#### [WHAT NEEDS TO BE DONE]
Copy each line below in which the string "header" appears.

#### [EXTRACTED RECORDS]
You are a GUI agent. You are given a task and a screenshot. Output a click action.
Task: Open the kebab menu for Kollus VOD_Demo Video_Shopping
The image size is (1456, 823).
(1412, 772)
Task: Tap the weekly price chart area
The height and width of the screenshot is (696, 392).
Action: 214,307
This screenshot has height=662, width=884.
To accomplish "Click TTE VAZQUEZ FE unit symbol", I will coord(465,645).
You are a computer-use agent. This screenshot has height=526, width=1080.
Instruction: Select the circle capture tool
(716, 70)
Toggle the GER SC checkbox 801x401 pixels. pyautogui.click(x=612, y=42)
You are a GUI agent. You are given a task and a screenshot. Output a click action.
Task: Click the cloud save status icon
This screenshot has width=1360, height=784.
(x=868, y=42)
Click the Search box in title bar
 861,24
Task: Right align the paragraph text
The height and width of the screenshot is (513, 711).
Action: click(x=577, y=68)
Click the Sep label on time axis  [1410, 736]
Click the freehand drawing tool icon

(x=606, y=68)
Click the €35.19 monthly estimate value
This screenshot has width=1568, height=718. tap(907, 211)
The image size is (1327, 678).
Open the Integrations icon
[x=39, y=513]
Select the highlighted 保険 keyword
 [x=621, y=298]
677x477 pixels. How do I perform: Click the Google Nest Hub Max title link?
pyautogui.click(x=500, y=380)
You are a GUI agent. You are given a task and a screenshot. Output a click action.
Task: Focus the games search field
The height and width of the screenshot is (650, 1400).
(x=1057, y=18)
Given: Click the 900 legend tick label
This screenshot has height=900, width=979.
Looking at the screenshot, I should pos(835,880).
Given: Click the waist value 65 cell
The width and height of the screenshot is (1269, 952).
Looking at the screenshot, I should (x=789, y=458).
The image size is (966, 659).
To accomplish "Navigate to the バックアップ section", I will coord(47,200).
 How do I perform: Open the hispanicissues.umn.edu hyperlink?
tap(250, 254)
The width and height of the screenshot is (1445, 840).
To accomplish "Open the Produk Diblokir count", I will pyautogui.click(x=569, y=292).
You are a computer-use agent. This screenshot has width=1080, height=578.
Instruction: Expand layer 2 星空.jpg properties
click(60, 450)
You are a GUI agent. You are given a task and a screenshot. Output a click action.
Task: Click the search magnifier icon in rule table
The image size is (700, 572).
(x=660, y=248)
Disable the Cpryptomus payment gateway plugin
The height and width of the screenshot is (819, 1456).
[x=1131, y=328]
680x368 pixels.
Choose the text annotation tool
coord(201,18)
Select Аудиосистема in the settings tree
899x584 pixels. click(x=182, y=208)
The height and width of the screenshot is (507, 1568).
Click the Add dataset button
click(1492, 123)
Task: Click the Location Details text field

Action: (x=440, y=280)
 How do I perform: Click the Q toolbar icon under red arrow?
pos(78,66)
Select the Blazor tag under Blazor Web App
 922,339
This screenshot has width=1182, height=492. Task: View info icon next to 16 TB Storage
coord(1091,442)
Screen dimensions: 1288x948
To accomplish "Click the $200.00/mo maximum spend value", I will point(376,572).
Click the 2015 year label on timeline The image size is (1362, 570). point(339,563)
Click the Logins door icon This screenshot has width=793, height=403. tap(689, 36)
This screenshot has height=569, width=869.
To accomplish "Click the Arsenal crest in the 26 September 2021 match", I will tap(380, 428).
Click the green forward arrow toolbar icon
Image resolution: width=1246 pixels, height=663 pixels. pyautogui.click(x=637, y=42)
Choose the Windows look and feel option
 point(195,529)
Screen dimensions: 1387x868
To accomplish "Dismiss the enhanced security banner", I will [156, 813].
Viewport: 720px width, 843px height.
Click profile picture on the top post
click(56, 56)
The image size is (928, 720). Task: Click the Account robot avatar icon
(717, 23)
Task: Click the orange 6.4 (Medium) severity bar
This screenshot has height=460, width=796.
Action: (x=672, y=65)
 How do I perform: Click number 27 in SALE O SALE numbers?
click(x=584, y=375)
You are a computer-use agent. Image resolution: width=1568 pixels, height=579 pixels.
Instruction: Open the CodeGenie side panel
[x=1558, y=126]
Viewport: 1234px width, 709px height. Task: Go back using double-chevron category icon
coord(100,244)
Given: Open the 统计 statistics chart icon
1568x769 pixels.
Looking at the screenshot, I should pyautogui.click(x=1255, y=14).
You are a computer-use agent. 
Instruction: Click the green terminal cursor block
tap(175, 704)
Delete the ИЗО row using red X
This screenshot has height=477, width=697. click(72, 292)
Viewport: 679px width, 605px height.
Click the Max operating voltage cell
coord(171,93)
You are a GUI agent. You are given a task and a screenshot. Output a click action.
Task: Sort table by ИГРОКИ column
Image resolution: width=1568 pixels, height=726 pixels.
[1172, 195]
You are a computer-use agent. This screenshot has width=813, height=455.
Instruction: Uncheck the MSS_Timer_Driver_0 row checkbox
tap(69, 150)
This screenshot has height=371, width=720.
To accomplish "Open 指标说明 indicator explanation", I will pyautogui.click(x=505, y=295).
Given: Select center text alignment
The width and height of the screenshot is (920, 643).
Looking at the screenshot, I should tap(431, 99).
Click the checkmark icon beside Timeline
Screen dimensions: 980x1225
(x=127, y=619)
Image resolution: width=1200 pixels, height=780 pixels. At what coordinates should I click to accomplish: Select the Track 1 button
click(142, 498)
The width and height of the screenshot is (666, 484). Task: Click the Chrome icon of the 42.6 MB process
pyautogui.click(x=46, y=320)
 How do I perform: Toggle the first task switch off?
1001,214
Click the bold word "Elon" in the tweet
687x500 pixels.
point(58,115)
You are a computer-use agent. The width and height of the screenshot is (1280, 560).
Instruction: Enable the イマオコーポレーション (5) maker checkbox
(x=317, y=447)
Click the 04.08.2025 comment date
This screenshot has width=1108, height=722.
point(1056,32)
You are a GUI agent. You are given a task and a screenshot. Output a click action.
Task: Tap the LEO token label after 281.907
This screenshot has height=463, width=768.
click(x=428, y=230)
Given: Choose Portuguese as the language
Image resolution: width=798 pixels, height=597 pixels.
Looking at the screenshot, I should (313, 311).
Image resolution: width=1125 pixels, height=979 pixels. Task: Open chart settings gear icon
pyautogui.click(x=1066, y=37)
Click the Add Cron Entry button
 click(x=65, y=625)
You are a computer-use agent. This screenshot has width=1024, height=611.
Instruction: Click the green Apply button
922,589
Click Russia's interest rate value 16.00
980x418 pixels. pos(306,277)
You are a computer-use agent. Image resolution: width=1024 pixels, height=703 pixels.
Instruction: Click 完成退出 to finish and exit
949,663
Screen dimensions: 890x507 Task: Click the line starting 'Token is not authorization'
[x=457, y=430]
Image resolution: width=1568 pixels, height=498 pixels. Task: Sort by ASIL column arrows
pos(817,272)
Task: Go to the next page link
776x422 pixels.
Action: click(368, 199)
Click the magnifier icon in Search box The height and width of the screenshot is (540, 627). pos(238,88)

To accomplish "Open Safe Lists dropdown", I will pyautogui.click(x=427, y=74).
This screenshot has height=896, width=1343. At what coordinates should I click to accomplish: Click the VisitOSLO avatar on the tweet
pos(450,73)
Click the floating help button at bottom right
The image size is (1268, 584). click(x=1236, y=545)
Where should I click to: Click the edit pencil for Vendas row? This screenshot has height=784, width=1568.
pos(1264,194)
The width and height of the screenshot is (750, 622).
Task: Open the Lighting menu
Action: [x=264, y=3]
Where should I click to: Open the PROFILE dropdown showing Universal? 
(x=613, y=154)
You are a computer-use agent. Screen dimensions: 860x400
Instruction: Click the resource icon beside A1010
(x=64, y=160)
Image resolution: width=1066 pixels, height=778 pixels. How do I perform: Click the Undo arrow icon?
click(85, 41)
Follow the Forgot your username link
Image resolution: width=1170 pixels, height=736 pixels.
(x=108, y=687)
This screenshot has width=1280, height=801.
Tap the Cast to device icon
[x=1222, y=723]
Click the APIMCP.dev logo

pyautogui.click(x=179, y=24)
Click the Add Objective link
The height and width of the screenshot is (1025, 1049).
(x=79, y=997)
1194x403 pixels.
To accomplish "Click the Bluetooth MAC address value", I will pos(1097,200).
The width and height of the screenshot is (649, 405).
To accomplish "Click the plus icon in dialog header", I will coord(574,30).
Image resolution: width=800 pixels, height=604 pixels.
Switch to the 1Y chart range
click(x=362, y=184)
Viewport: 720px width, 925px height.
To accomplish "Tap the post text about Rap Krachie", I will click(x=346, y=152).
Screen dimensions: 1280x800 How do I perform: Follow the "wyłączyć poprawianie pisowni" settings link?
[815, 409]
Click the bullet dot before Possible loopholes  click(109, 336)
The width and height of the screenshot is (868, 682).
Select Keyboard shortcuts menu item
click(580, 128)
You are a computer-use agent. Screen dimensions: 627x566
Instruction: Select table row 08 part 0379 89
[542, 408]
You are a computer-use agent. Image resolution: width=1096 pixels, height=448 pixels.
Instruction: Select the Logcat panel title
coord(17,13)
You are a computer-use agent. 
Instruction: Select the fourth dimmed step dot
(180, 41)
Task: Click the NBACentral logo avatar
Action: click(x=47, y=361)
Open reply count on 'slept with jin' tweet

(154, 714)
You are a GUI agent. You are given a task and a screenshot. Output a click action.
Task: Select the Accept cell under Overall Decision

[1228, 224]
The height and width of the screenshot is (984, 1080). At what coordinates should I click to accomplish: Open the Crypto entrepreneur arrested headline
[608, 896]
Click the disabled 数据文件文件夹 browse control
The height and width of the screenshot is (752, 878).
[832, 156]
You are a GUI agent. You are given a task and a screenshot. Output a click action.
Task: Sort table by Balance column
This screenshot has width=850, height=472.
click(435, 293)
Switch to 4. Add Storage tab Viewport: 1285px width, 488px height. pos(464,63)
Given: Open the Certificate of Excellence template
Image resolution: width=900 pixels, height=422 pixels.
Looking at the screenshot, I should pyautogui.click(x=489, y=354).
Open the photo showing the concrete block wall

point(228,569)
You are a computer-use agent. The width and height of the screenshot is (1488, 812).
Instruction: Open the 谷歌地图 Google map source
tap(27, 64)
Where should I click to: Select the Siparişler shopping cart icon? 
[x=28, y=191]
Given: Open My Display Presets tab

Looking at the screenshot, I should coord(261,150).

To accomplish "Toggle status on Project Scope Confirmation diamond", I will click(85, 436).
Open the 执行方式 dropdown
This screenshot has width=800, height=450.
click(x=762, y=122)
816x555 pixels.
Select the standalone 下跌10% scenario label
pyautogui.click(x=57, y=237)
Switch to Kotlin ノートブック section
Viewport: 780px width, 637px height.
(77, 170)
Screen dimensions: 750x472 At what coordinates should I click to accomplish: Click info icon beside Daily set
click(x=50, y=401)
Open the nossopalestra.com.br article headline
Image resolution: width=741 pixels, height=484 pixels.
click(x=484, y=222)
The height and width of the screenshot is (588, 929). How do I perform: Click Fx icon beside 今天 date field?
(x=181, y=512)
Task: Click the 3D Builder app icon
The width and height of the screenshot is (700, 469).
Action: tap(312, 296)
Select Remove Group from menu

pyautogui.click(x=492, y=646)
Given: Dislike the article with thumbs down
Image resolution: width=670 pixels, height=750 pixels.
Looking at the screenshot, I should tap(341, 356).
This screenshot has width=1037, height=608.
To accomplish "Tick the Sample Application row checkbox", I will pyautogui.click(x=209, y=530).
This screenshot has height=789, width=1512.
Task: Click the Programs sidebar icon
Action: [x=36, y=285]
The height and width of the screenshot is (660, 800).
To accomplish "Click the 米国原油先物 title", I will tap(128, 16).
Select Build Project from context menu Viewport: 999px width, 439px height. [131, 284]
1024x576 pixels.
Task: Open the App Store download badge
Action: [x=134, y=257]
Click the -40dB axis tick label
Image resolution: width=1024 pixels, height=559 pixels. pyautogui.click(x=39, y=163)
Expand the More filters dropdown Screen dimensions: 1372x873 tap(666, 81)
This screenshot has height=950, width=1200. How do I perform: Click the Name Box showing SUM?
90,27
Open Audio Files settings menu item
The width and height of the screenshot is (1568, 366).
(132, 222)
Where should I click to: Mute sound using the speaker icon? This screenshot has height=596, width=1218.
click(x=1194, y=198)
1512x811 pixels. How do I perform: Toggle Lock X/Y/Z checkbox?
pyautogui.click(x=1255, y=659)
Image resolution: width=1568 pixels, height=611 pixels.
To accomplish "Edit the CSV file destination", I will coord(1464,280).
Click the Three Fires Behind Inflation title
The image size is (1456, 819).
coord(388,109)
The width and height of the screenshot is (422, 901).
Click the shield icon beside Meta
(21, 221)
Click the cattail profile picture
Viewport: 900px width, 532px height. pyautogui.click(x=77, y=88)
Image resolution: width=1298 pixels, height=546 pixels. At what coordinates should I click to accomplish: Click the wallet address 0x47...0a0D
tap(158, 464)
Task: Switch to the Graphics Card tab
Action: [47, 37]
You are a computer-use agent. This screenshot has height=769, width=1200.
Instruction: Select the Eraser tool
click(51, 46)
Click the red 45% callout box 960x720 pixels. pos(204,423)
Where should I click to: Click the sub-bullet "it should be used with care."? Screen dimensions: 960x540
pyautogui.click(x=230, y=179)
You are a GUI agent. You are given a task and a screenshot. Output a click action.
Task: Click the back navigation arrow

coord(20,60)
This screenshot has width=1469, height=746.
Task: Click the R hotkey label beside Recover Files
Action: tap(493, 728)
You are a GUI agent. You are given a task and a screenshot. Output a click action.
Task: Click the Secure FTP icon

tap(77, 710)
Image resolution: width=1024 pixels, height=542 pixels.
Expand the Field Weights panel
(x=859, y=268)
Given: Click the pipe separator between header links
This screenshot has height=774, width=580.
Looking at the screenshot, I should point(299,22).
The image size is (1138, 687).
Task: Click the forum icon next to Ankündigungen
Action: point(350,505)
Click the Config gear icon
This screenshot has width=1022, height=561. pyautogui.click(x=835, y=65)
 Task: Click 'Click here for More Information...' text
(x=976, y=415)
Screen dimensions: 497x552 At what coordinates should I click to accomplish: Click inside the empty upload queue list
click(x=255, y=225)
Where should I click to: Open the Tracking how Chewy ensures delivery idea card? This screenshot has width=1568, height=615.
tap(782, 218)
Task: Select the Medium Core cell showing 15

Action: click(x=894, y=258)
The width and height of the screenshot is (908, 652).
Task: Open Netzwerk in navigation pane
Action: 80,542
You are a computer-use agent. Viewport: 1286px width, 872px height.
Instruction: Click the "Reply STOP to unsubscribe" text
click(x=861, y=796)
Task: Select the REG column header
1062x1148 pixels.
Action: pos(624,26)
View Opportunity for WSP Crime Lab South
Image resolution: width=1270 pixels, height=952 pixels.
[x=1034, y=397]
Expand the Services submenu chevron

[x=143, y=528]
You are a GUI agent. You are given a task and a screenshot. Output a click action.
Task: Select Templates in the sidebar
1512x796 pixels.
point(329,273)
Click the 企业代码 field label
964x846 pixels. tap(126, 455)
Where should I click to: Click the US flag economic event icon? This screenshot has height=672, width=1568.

#### [OUTPUT FOR THIS EXERCISE]
To accomplish "Click the plus icon in dialog header", I will coord(574,30).
Given: Click the pipe separator between header links
Task: Select the REG column header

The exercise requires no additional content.